Neurochemical features of boar lumbo-sacral dorsal root ganglion neurons and characterization of sensory neurons innervating the urinary bladder trigone.

Porcine lumbo-sacral dorsal root ganglion (DRG) neurons were neurochemically characterized using six neuronal markers: calcitonin gene-related peptide (CGRP), substance P (SP), neuronal nitric oxide synthase (nNOS), neurofilament 200kDa (NF200), transient receptor potential vanilloid 1 (TRPV1), and isolectin B4 (IB4) from Griffonia simplicifolia. In addition, the phenotype and cross sectional area of DRG neurons innervating the urinary bladder trigone (UBT) were evaluated by coupling retrograde tracer technique and immunohistochemistry. Lumbar and sacral DRG neuronal subpopulations were immunoreactive (IR) for CGRP (30±3% and 29±3%, respectively), SP (26±8% and 27±12%, respectively), nNOS (21±4% and 26±7%, respectively), NF200 (75±14% and 81±7%, respectively), TRPV1 (48±13% and 43±6%, respectively), and labeled for IB4 (56±6% and 43±10%, respectively).
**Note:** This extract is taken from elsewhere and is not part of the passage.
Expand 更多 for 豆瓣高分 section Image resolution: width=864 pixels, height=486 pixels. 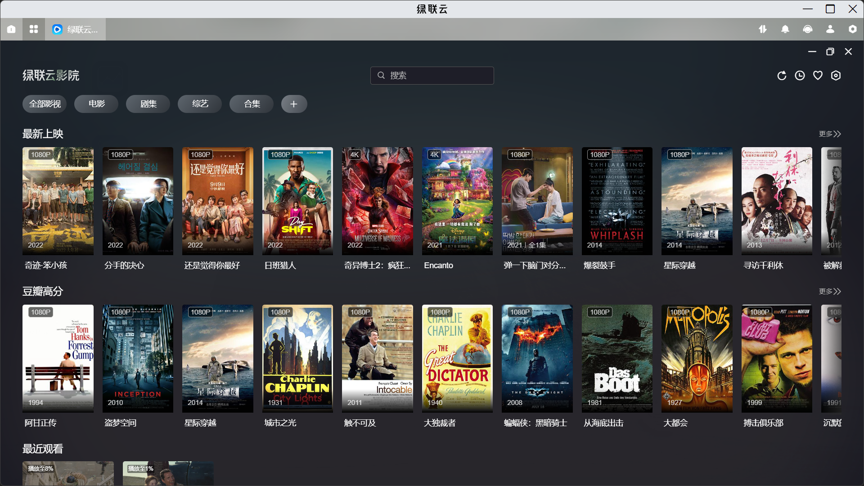[x=829, y=292]
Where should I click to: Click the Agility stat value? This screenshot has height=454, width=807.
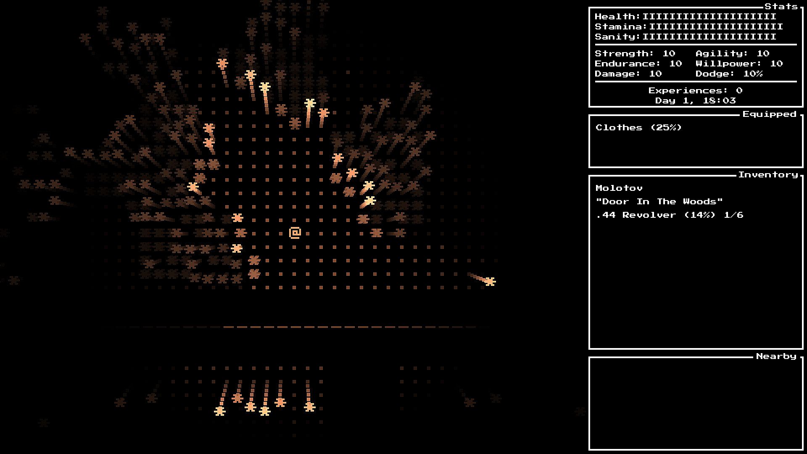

UBT sensory neurons, which were distributed from L2 to Ca1 DRG, presented a segmental localization, showing their highest density in L4-L5 and S2-S4 DRG. Lumbar and sacral UBT sensory neurons expressed similar percentages of NF200-IR (64±33% and 58±12%, respectively) but showed a significantly different immunoreactivity for CGRP, SP, nNOS, and TRPV1 (56±9%, 39±15%, 17±13%, 62±10% vs 16±6%, 16±11%, 6±1%, 45±24%, respectively). Lumbar and sacral UBT sensory neurons showed also different IB4-labeling (67±19% and 48±16, respectively). Taken together, these data indicate a probably different role of lumbar and sacral pathways in the sensory transmission from the UBT. The findings related to cell size also reinforced this hypothesis, since lumbar UBT sensory neurons were significantly larger than sacral ones (1112±624 μm2 vs 716±421 μm2).